## Task instructions:
Lines from the one containing "The width and height of the screenshot is (1367, 595)." through the end of the data below are to be transcribed exactly; leave out all others.

Stored data entries
-----
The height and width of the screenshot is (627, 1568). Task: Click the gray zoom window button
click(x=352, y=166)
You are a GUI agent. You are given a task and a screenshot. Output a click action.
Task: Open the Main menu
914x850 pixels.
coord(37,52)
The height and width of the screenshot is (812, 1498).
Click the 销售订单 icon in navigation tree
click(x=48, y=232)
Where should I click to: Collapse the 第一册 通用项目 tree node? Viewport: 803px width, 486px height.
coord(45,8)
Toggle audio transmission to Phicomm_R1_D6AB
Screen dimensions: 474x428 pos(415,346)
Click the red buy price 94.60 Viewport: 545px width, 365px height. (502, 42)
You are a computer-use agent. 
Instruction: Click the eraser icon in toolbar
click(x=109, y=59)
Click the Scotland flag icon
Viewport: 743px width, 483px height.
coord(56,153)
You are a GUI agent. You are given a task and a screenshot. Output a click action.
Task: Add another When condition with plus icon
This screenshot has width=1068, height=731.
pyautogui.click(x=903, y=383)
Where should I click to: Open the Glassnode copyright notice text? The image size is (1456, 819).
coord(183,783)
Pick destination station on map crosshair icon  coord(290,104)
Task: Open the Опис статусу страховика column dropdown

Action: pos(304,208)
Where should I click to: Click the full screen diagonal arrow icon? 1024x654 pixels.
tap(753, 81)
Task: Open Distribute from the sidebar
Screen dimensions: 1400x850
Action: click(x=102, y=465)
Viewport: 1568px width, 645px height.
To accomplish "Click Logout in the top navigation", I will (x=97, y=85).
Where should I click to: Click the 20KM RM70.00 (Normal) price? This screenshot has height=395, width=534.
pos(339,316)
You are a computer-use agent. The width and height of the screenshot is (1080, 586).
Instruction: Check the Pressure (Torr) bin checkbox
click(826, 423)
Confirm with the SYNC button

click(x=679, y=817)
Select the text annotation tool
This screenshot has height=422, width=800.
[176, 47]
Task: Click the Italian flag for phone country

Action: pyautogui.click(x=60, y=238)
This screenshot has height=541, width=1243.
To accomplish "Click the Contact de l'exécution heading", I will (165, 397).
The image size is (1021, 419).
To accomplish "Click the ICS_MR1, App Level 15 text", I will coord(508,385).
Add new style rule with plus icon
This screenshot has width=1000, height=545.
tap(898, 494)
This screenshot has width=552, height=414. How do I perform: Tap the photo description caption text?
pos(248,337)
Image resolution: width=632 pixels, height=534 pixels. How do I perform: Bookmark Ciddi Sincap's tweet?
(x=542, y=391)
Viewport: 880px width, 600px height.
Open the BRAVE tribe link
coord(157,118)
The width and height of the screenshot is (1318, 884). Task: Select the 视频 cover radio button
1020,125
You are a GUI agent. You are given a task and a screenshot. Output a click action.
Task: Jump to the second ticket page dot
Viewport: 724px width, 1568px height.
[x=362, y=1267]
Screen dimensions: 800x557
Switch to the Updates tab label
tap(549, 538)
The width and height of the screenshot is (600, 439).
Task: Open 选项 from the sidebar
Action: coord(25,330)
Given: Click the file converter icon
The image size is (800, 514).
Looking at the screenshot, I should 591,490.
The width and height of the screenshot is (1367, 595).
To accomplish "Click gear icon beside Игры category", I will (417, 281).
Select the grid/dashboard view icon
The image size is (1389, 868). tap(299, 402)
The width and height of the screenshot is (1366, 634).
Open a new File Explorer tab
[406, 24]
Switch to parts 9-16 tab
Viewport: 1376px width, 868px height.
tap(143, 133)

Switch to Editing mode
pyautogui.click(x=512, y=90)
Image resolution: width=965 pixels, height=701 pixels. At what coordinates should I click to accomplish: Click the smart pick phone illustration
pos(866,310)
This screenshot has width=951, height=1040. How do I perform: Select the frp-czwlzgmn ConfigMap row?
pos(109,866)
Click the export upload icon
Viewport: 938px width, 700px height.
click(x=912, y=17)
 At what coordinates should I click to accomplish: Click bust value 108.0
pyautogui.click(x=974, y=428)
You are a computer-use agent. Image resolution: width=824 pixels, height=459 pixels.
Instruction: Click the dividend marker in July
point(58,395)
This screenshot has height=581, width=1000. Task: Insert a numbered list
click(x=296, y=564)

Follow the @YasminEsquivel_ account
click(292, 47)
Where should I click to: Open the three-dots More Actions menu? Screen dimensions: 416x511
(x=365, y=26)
-----
## Answer below:
The width and height of the screenshot is (1367, 595).
To accomplish "Click gear icon beside Игры category", I will (417, 281).
Select the grid/dashboard view icon
The image size is (1389, 868). tap(299, 402)
The width and height of the screenshot is (1366, 634).
Open a new File Explorer tab
[406, 24]
Switch to parts 9-16 tab
Viewport: 1376px width, 868px height.
tap(143, 133)

Switch to Editing mode
pyautogui.click(x=512, y=90)
Image resolution: width=965 pixels, height=701 pixels. At what coordinates should I click to accomplish: Click the smart pick phone illustration
pos(866,310)
This screenshot has width=951, height=1040. How do I perform: Select the frp-czwlzgmn ConfigMap row?
pos(109,866)
Click the export upload icon
Viewport: 938px width, 700px height.
click(x=912, y=17)
 At what coordinates should I click to accomplish: Click bust value 108.0
pyautogui.click(x=974, y=428)
You are a computer-use agent. Image resolution: width=824 pixels, height=459 pixels.
Instruction: Click the dividend marker in July
point(58,395)
This screenshot has height=581, width=1000. Task: Insert a numbered list
click(x=296, y=564)

Follow the @YasminEsquivel_ account
click(292, 47)
Where should I click to: Open the three-dots More Actions menu? Screen dimensions: 416x511
(x=365, y=26)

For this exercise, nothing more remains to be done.